EXERCISE INSTRUCTIONS: Would you please set down, word for word, the lines from the one with "marker on model" through the final line of the data below, omitting any pictures?

INFORMATION SHOWN:
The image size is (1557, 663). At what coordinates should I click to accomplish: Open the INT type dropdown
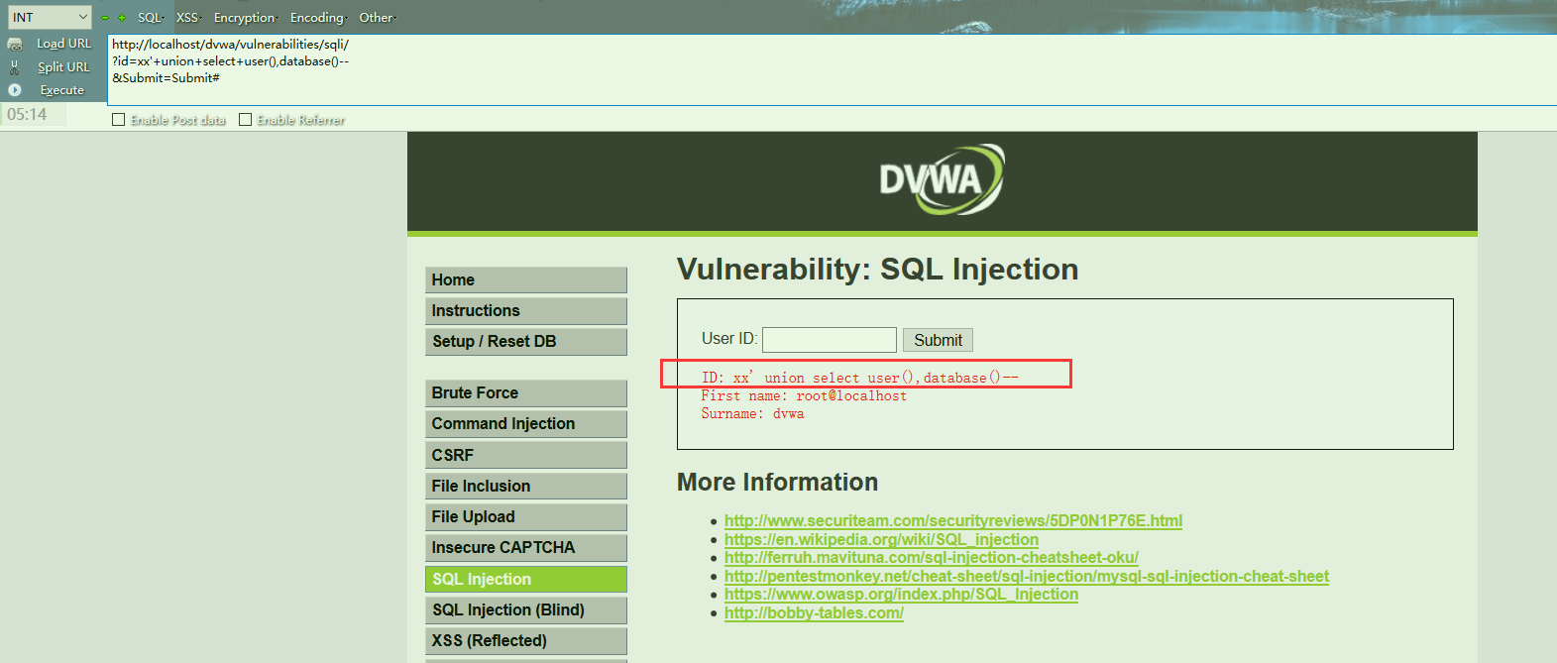click(x=50, y=17)
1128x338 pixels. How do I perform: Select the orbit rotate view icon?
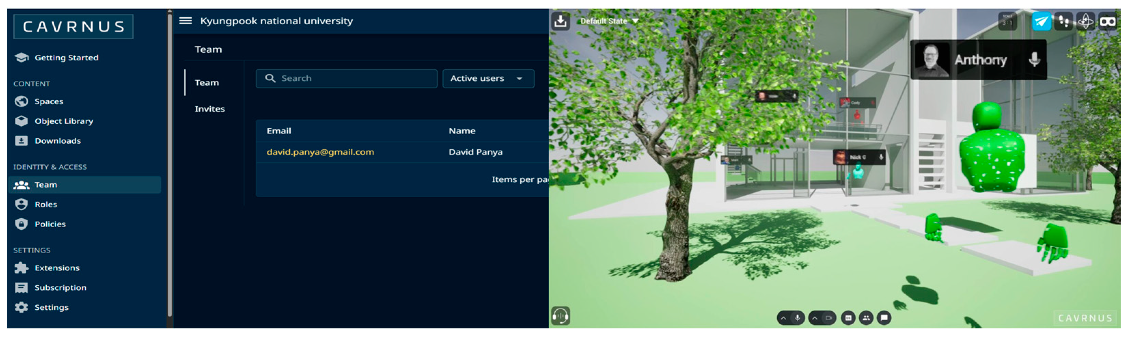[x=1086, y=21]
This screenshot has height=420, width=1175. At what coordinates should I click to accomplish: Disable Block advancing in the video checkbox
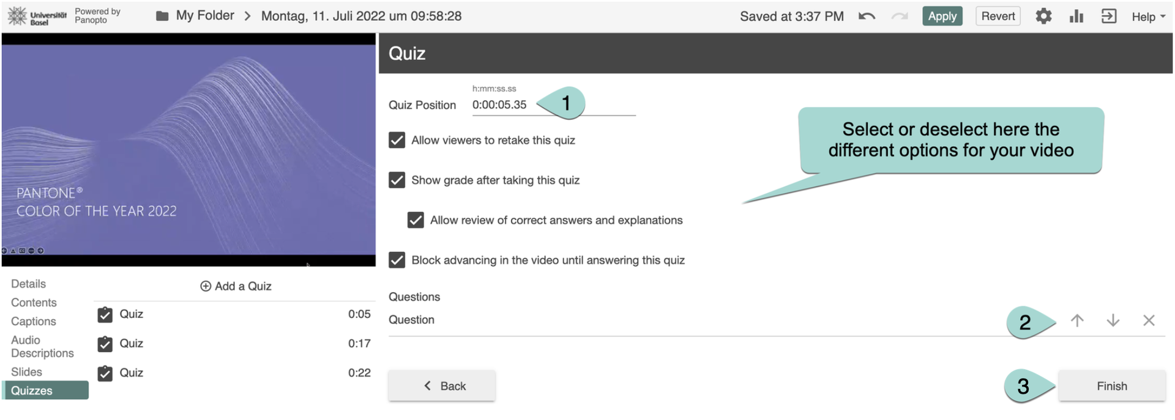[397, 260]
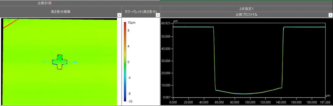Open the 比較プロファイル panel dropdown arrow
This screenshot has width=333, height=106.
click(331, 15)
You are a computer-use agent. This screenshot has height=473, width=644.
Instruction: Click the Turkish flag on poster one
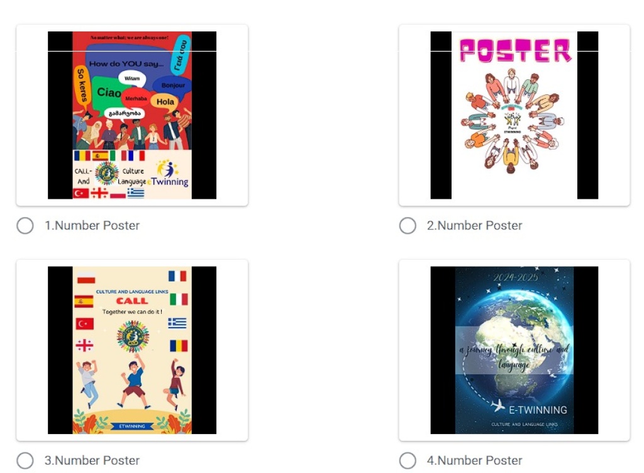click(x=81, y=193)

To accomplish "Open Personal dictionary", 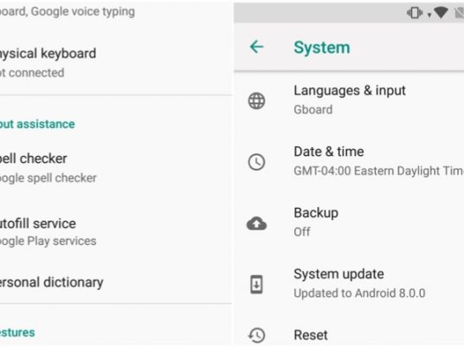I will click(116, 282).
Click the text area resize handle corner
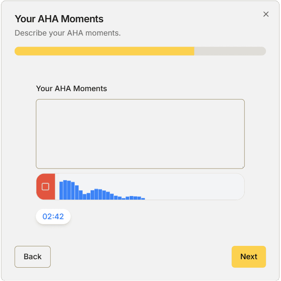 click(x=243, y=167)
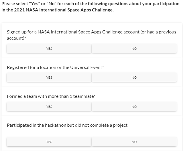Indicate NO for incomplete hackathon project
The width and height of the screenshot is (183, 151).
(x=134, y=142)
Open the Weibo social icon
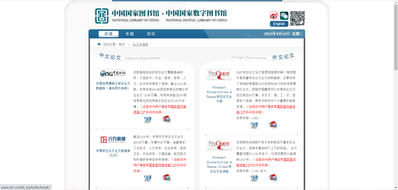The height and width of the screenshot is (190, 398). point(274,16)
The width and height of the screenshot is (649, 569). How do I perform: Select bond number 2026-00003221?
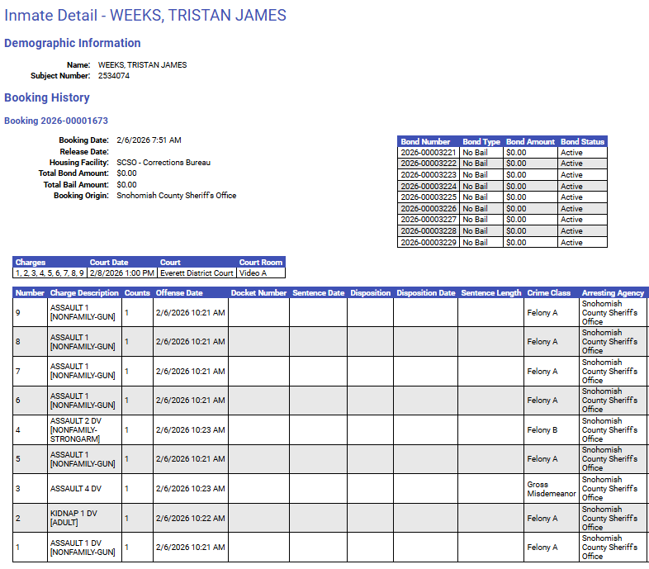click(428, 153)
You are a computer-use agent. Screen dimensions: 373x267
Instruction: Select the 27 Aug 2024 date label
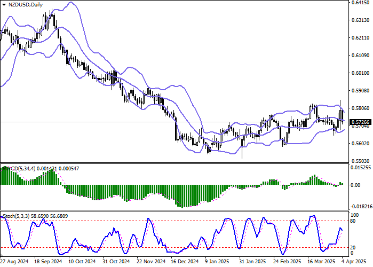(14, 262)
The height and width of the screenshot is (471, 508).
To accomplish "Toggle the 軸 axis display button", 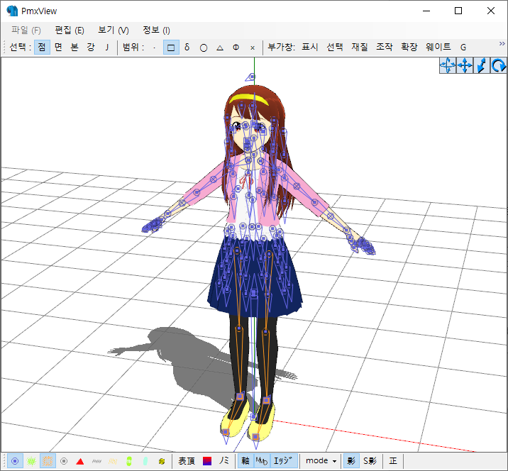I will click(x=245, y=461).
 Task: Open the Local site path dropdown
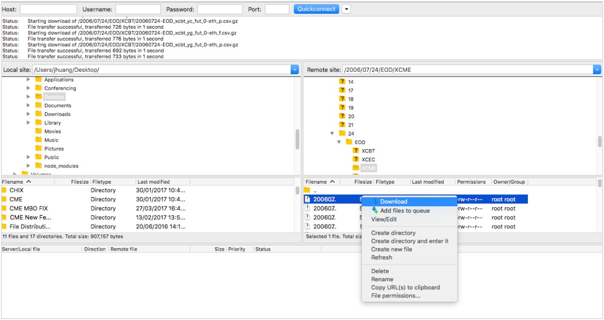(x=295, y=69)
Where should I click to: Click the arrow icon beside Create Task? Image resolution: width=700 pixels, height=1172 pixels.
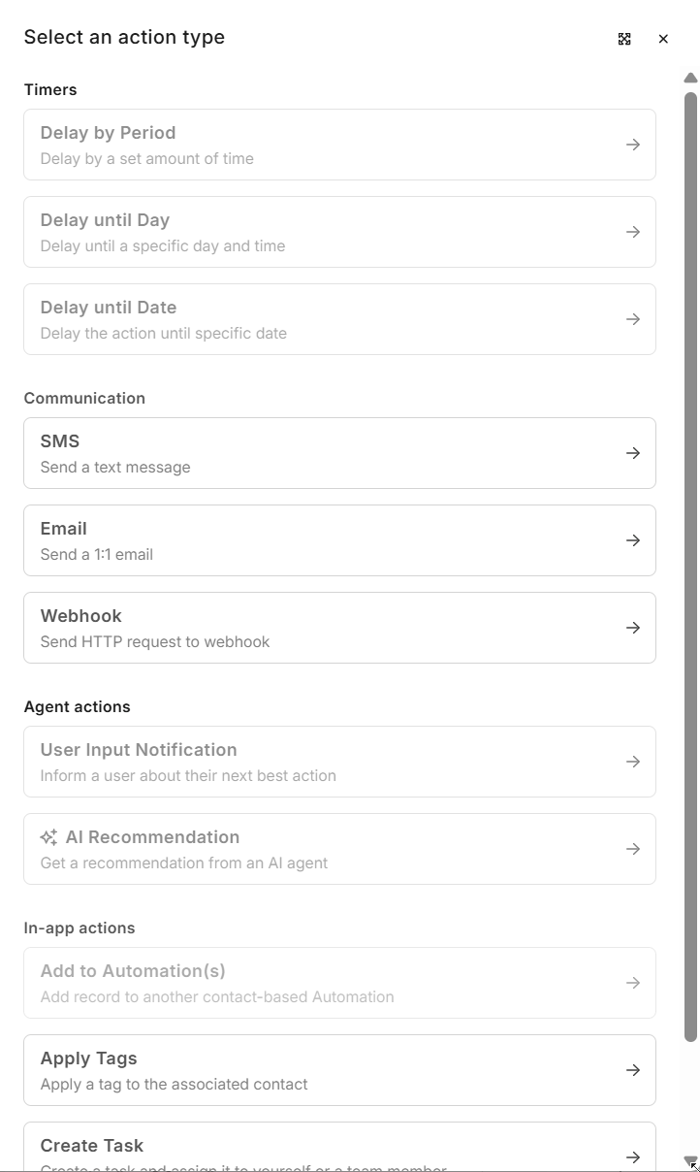point(633,1156)
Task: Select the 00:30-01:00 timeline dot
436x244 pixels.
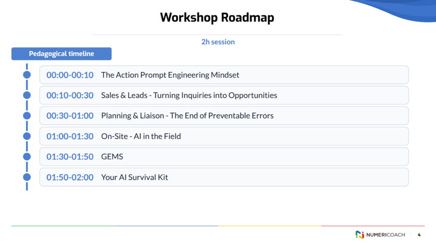Action: click(x=27, y=116)
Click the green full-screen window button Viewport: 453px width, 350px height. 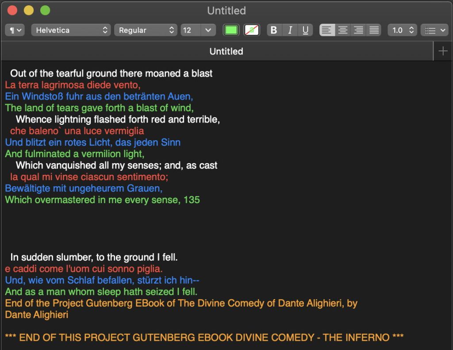click(45, 11)
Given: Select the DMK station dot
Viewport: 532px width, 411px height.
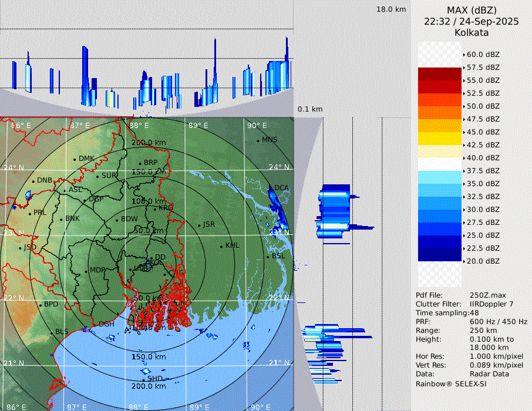Looking at the screenshot, I should point(75,159).
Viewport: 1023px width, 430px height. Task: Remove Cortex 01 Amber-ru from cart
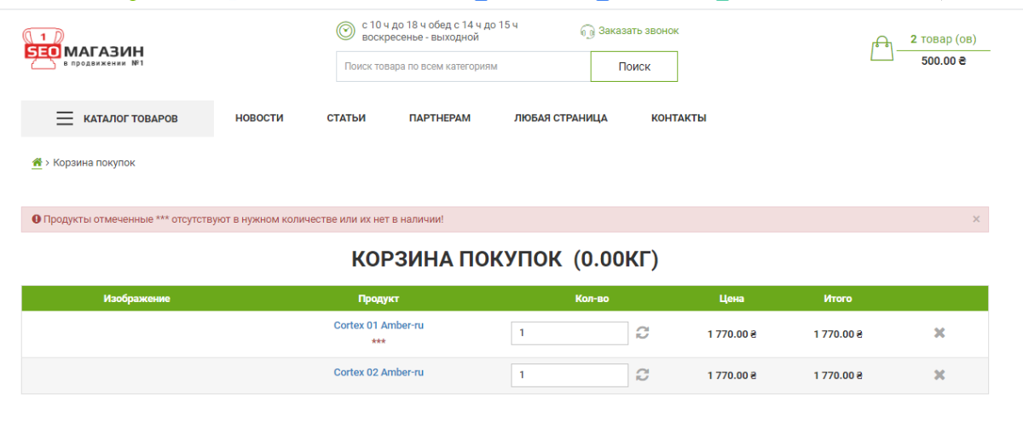click(939, 333)
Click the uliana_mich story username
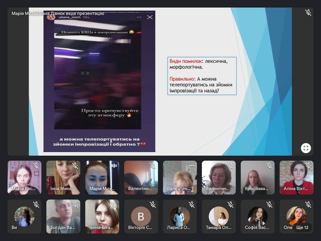This screenshot has height=241, width=321. coord(69,17)
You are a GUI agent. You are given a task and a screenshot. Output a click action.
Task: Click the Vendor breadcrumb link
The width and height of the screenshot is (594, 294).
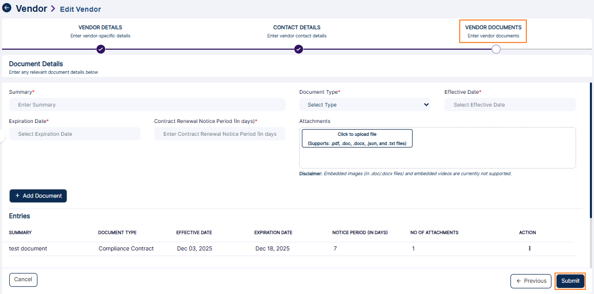click(x=31, y=9)
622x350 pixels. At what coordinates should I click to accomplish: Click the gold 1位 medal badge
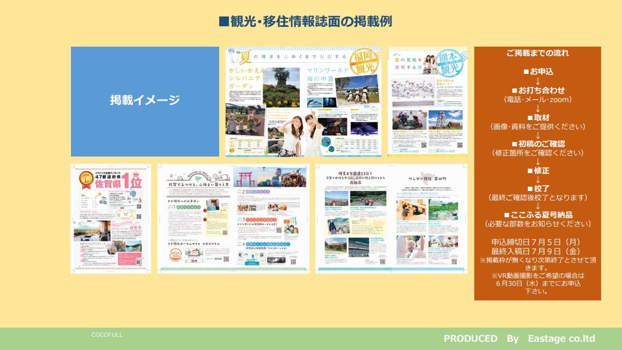(86, 178)

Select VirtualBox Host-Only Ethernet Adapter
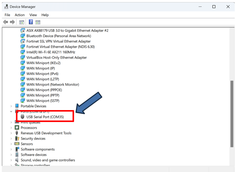56,58

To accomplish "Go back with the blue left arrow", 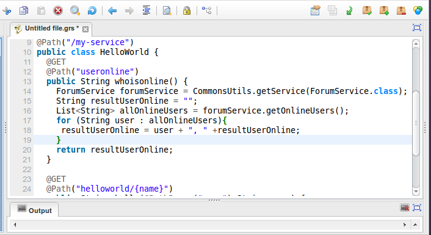I will (112, 11).
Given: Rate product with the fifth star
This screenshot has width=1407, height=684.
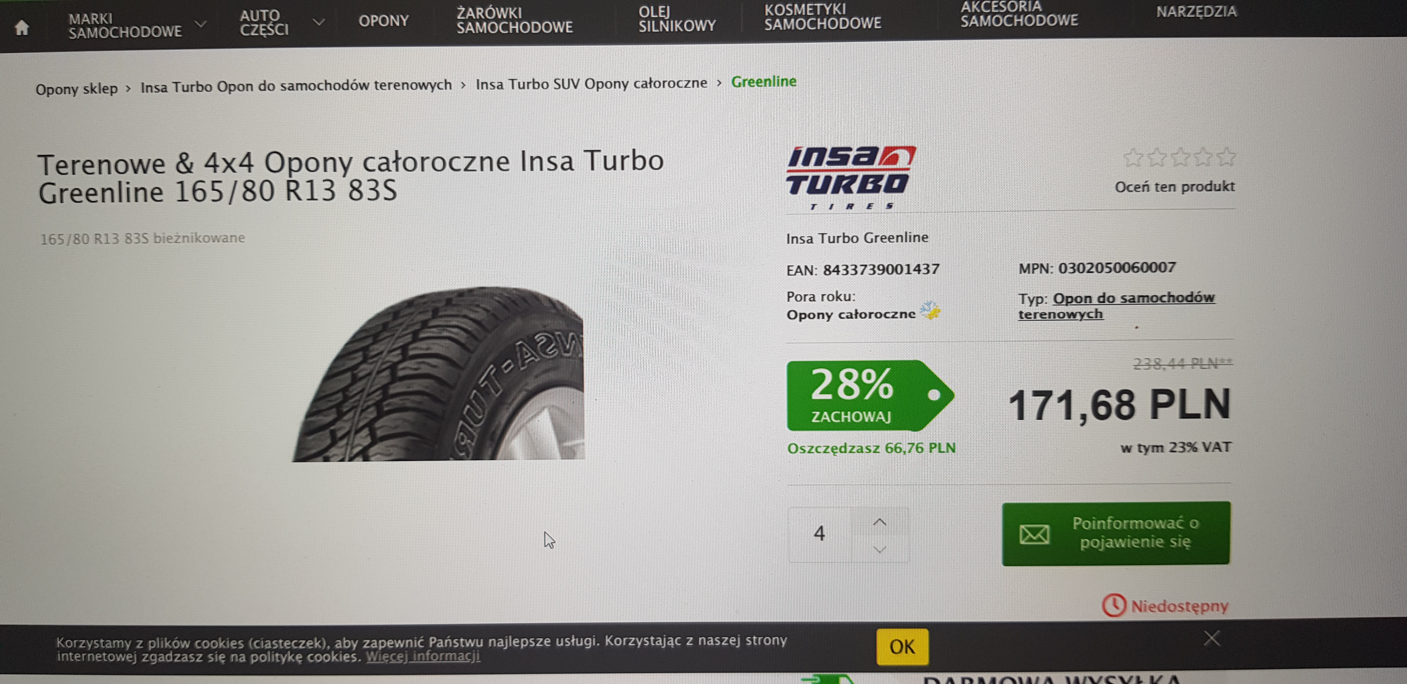Looking at the screenshot, I should [1226, 157].
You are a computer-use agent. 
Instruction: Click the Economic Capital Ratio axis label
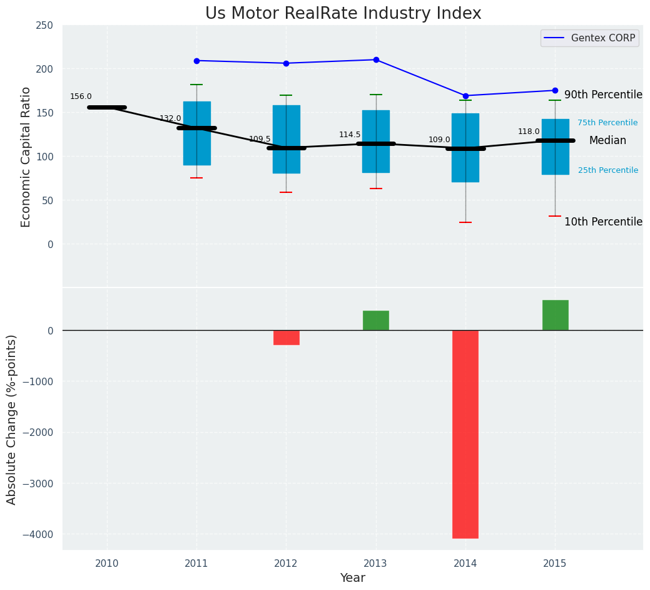pyautogui.click(x=26, y=157)
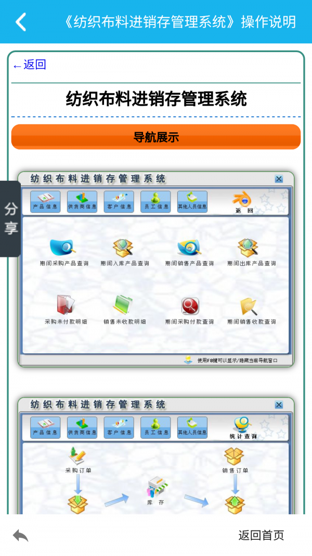Open 期间采购产品查询 icon
The image size is (312, 556).
tap(64, 253)
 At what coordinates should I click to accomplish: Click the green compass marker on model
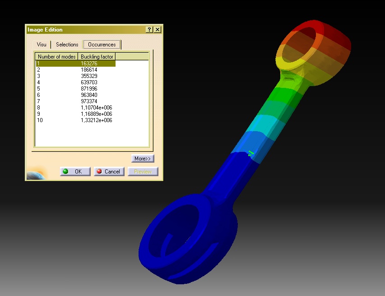251,154
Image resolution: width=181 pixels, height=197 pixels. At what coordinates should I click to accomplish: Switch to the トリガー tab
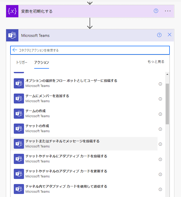[22, 63]
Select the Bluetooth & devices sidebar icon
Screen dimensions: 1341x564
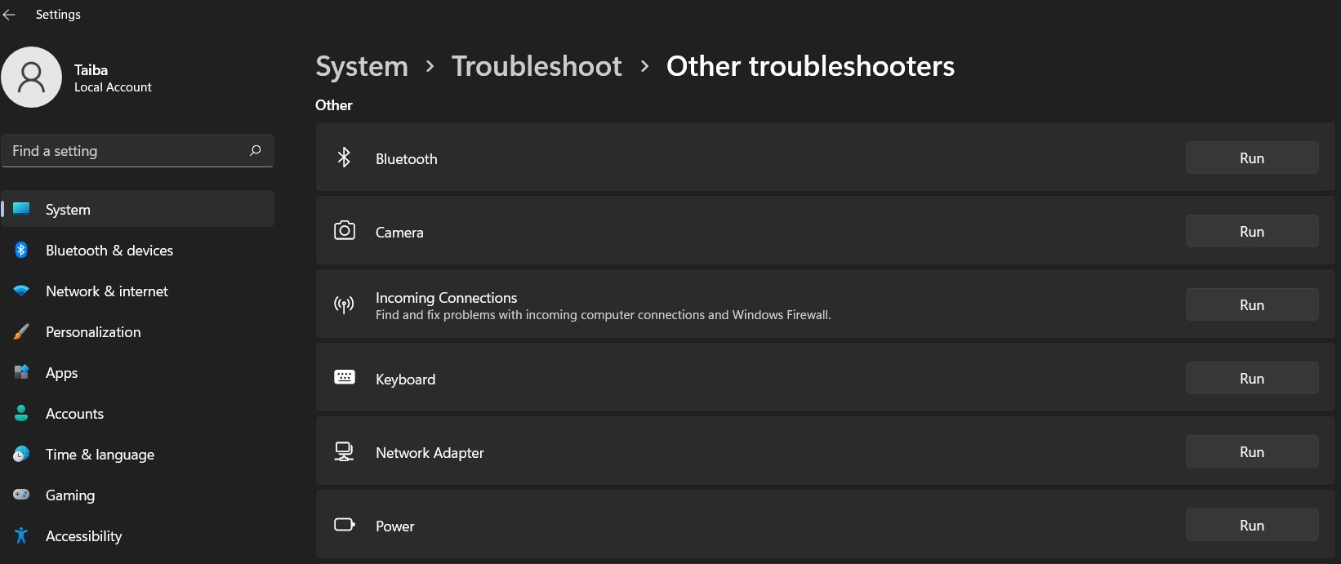point(20,250)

ANSWER BOX:
 At what coordinates should I click to accomplish: Click the green compass marker on model
251,154
Image resolution: width=181 pixels, height=197 pixels. At what coordinates should I click to accomplish: Switch to the トリガー tab
[22, 63]
Select the Bluetooth & devices sidebar icon
Screen dimensions: 1341x564
point(20,250)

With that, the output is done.